» **HOW TO COMPLETE THIS TASK**
Your answer should consist only of the lines below from the one with "Given: Click the Install button" through the one with "Sort カテゴリ column", copied exactly.

» **MATERIAL PROVIDED**
------------
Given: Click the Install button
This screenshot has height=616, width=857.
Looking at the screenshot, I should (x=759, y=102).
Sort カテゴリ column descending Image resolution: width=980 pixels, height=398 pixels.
------------
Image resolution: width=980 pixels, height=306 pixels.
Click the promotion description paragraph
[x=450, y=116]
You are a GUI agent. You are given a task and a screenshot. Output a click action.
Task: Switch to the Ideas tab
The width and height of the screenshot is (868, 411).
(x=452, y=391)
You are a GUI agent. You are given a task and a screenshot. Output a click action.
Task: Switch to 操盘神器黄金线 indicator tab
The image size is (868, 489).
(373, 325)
------------
» **ANSWER SPACE**
Given: Click the Install button
This screenshot has height=616, width=857.
Looking at the screenshot, I should (x=759, y=102).
Sort カテゴリ column descending Image resolution: width=980 pixels, height=398 pixels.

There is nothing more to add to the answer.